Além disso, é sabido que escolas de uma mesma rede têm condições discrepantes, o que dificulta a oferta de atividades remotas, especialmente nas periferias.
Nesse cenário, os professores podem ficar especialmente sobrecarregados. Na outra ponta, nem todos os estudantes têm meios para acessar o conteúdo online ou imprimir material ofertado pela escola. O principal efeito pode ser a intensificação das desigualdades educacionais.
Ao mesmo tempo, estão surgindo iniciativas como a #CompartilheUmaAula e mobilizações de professores para troca de experiências e apoio para o uso das tecnologias digitais. Organizações do terceiro setor criaram plataformas de apoio a professores e famílias e para gestores. O MEC está oferecendo formação online para alfabetizadores.
Acompanhamento e avaliação da aprendizagem
Para que as atividades realizadas em casa contem para o cumprimento do ano letivo, os conselhos estaduais e municipais precisam definir meios para que elas possam ser computadas.
A resolução do Conselho Estadual de São Paulo, por exemplo, prevê que as atividades realizadas remotamente sejam minuciosamente registradas a fim de serem consideradas no cálculo das horas. O mesmo terá de acontecer em outras partes do país.
Este é outro ponto de atenção da cobertura: quais serão esses mecanismos? Eles estão alinhados com os direitos de aprendizagem das crianças, estabelecidos em documentos legais como a BNCC (Base Nacional Comum Curricular)?
Outro aspecto são os estudantes que concluem o ensino médio em 2020 e pretendem fazer o Enem (Exame Nacional do Ensino Médio) ou vestibulares. Como fica a situação deles em termos de aprendizagem?
Educação infantil
A MP não abrange a educação infantil, mas, como a pré-escola (4-5 anos) é obrigatória, as redes e escolas estão buscando alternativas para atender remotamente essas crianças – embora a legislação não permita EAD neste nível.
Muitas escolas têm enviado materiais pela internet, aplicativos de mensagens etc. para os pais realizarem atividades em casa com seus filhos. O Distrito Federal aprovou uma resolução que permite a oferta de aulas a distância para a educação infantil.
O uso de metodologias a distância para a educação infantil gerou reação contrária da Undime (União dos Dirigentes Municipais de Educação), que defende que não sejam ofertadas atividades a esses alunos no contexto da quarentena, pois a BNCC adota como princípio as vivências e experimentações presenciais mediadas pelos professores para este nível.
Na mesma direção a RNPI (Rede Nacional pela Primeira Infância) divulgou uma carta aberta ao CNE (Conselho Nacional de Educação) solicitando que não seja adotada a educação a distância para creches e pré-escolas.
Além disso, os críticos argumentam que embora a pré-escola seja obrigatória, ela não é pré-requisito para ingressar no ensino fundamental e não há imposição de desempenho para essas crianças.
Educação superior
A MP também abrange a educação superior, o que dá margem para as instituições usarem a EAD. Porém, nem todas as instituições aderiram ao modelo.
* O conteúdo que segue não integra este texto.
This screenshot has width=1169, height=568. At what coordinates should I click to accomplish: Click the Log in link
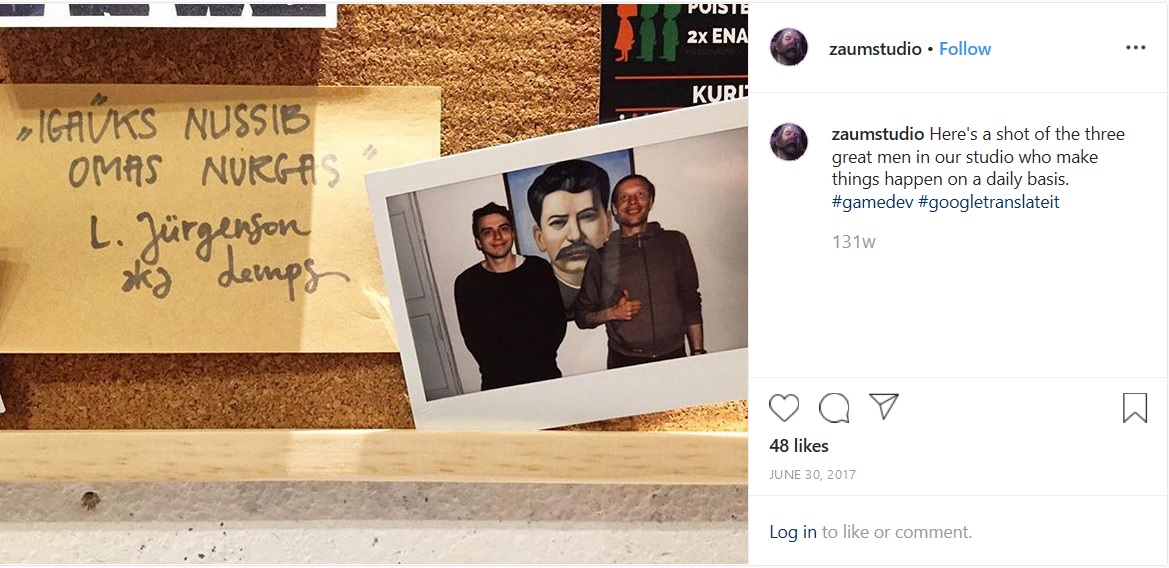coord(793,532)
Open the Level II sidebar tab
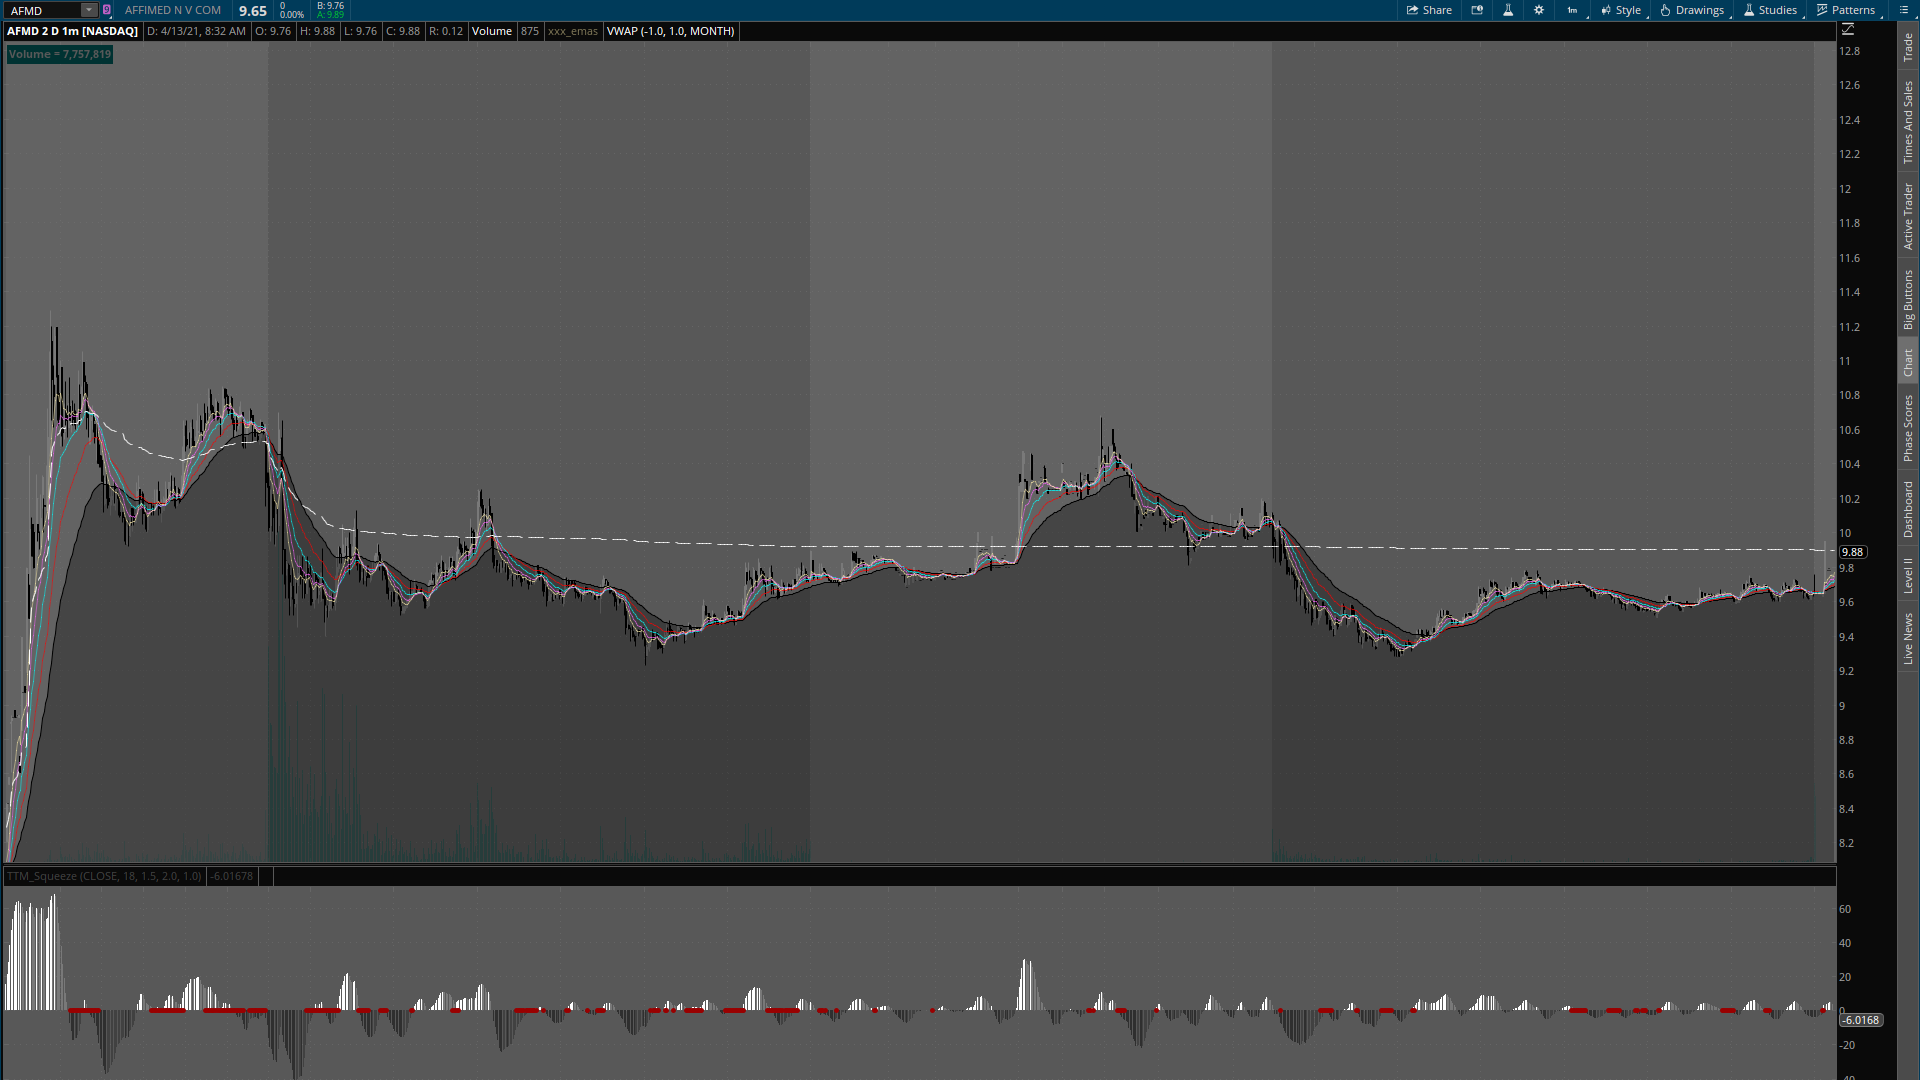This screenshot has width=1920, height=1080. (1908, 575)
Entre as universidades federais, 60% suspenderam o calendário e alegam que não têm condições de oferecer atividades a distância de maneira equitativa todos os alunos e suspenderam o calendário acadêmico. Vale lembrar que nas federais, não é incomum prolongar as atividades letivas no ano seguinte, quando ocorrem greves, por exemplo.
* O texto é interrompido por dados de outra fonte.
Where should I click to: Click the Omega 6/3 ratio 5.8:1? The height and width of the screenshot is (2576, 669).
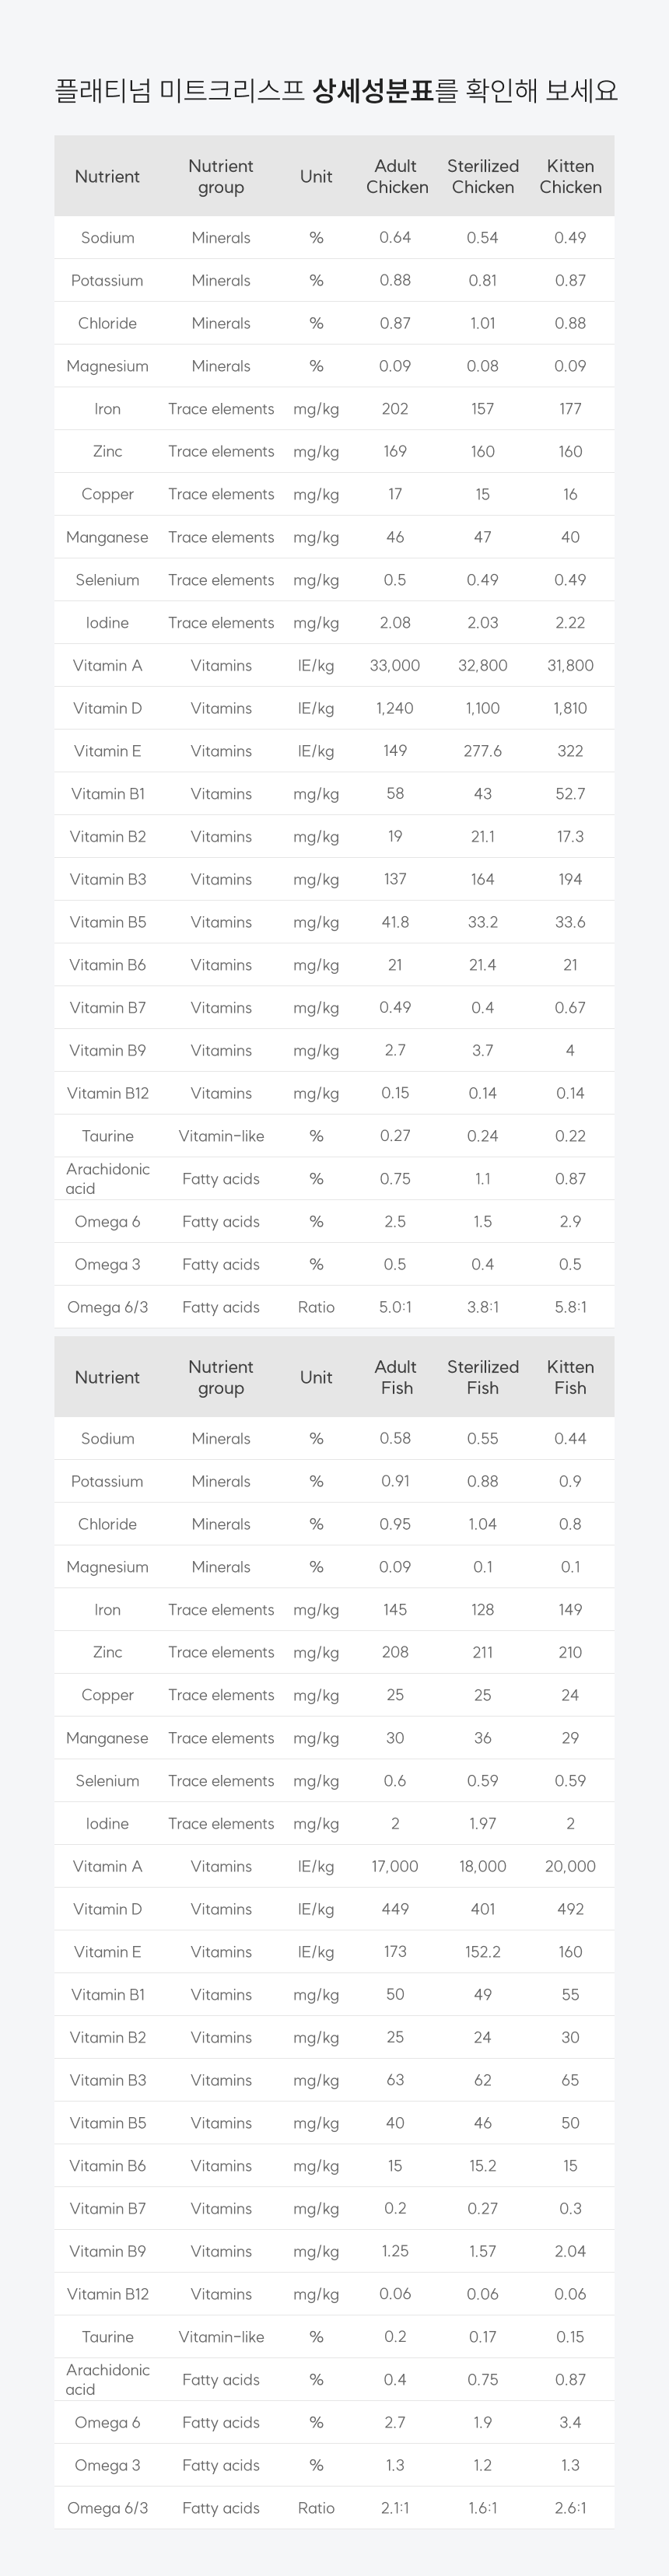click(x=570, y=1307)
Entre as instituições privadas, a adesão às aulas e atividades a distância tem sido maior e a tendência é que o ano letivo seja cumprido, apesar da quarentena. Como elas cobram mensalidades e oferecem serviços mediante contrato, a transição para o ensino remoto é facilitada. Um risco, alertam especialistas, é a naturalização da eduação a distância, que ja vem crescendo no ensino superior.